FOR MAXIMUM PRODUCTIVITY


Maintaining your workout motivation in these winter months when the spark of New Year’s resolutions has faded comes down to… you guessed it… consistency. 

Consistency always wins. 

Whether you want to… 
• Take up a new summer sport 
• Feel fit and strong 
• Get out more in the fresh air 
• Gain more confidence in your body 
• Stop late-night snacking
• Start a mindfulness practice 

Here’s a 3-step plan to free yourself from the ho-hum of exercising, and discover the joy of movement.

With exercise as in life, the journey is the prize. 

The 3-Step Plan 

Step 1 …A SUCCESSFUL MORNING ROUTINE STARTS IN THE EVENING

A productive morning begins with what you do before you go to sleep. Here are simple techniques I add into my evening routine so to make the next day productive.
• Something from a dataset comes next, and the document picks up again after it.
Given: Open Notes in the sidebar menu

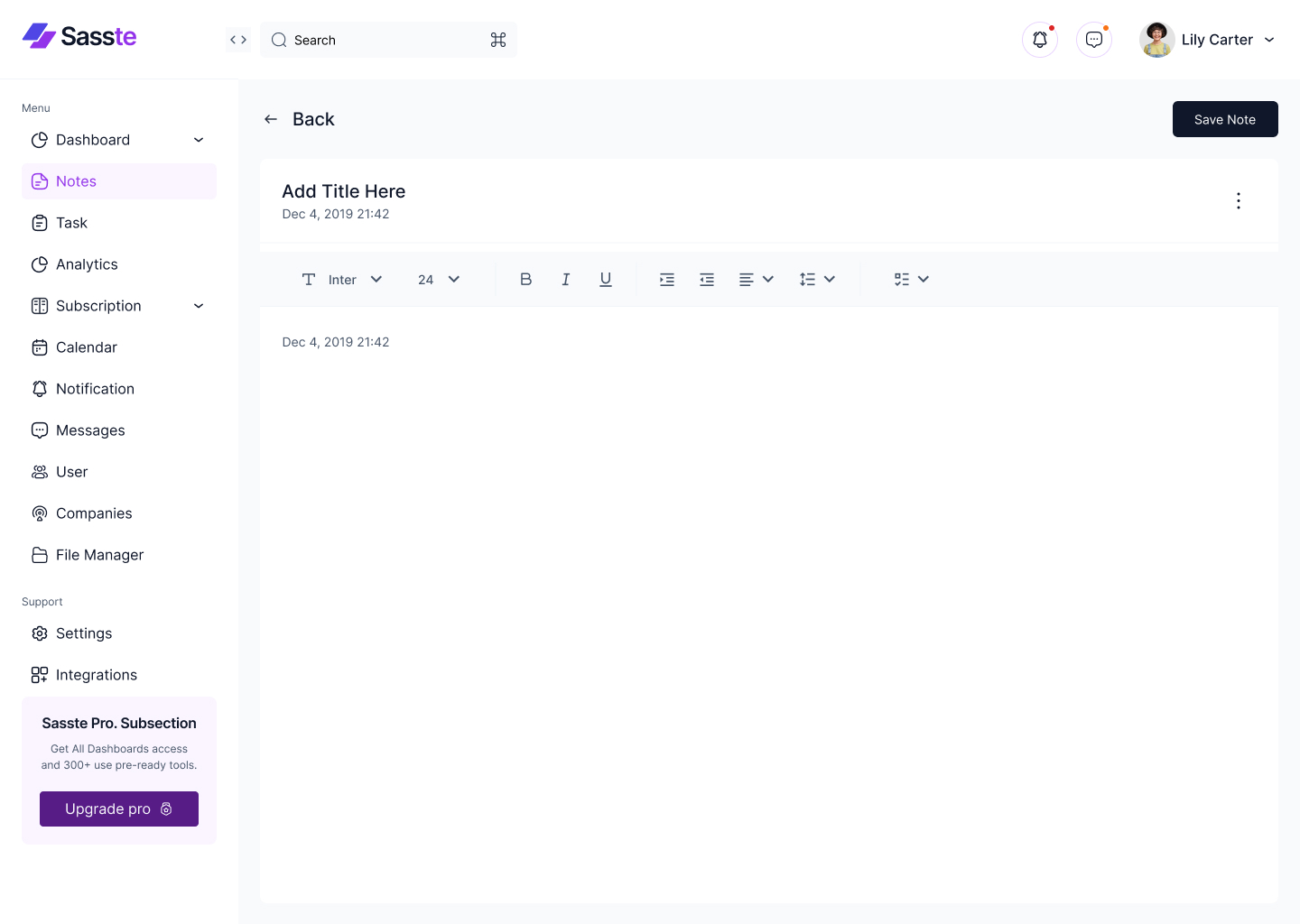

  • FLUSH THE TOILET… Excuse my potty-mouthed metaphor, but imagine flushing down all of today’s mess down the toilet, so you don’t have to see it when you wake up in the morning. You want to wake up with new energy, and a focused mind so you’re ready to take charge of the day. Don’t leave today’s mess for tomorrow!
  • DRAIN YOUR BRAIN… To help you stop your racing mind and slip into a peaceful slumber, keep a notebook on your bedside table. Before you go to bed, write down everything that’s on your mind…your to-do list, what’s making you worried, or anything that’s bugging you. I call it a “brain drain,” and it’s scientifically proven to help reduce anxiety and put a halt to racing thoughts.
  • PREP IT UP… Eating healthy and working out is much easier when you prepare the night before, and set everything out so it’s ready to go. Leaving your workout clothes folded next to your bed is a visual cue to remind yourself of the commitment you’ve made to exercise. And, it makes for a smooth morning because it helps save time.

Before bed, you can also prep your meals for the next day by chopping up veggies, or even preparing a mason jar salad for lunch. And, you can pull out the blender and protein powder from the cabinets and set them on the counter for your morning shake. This way, there’s no thinking required tomorrow!

 

STEP 2…. ONE-MIN HOURLY RE-FOCUS 

Set the alarm on your phone or watch to ring five times during the day. I recommend setting an alarm for 10 am, 12 pm, 2 pm, 4 pm, and 6 pm.

When you hear the noise, take it as a queue to breathe deeply and ask yourself…

“Was my past hour productive?” 

Then, look at your to-do list or calendar and mindfully recommit to how you’re going to spend the next hour.

Dictate your day instead of having your day dictate you.

STEP 3…FIVE-MIN MORNING BURST 

Mornings matter. If you win the morning, you win the day. How you choose to structure your mornings has a lasting impact on your health.

Plus… research consistently shows that if you want to maximize your productivity, you must harness the power of your morning routine.

Developing small energizing habits of what to do after you part with the pillow can help you conquer even the craziest of days.

You don’t HAVE energy, you CREATE energy.

Most people lose their mojo within the first two hours of waking up because they become REACTIVE instead of PROACTIVE. Instead of tying up their laces for a workout, they stay snuggled in bed checking social media.

Before you get started on your daily tasks, sit down with your to-do list and figure out the most important items to make today highly successful. Then, prioritize the rest of your list and schedule them throughout the week.

Any item that’s been on your list for more than 3 days needs to be either broken down into more attainable goals, delegated to somebody else, or taken off your list completely.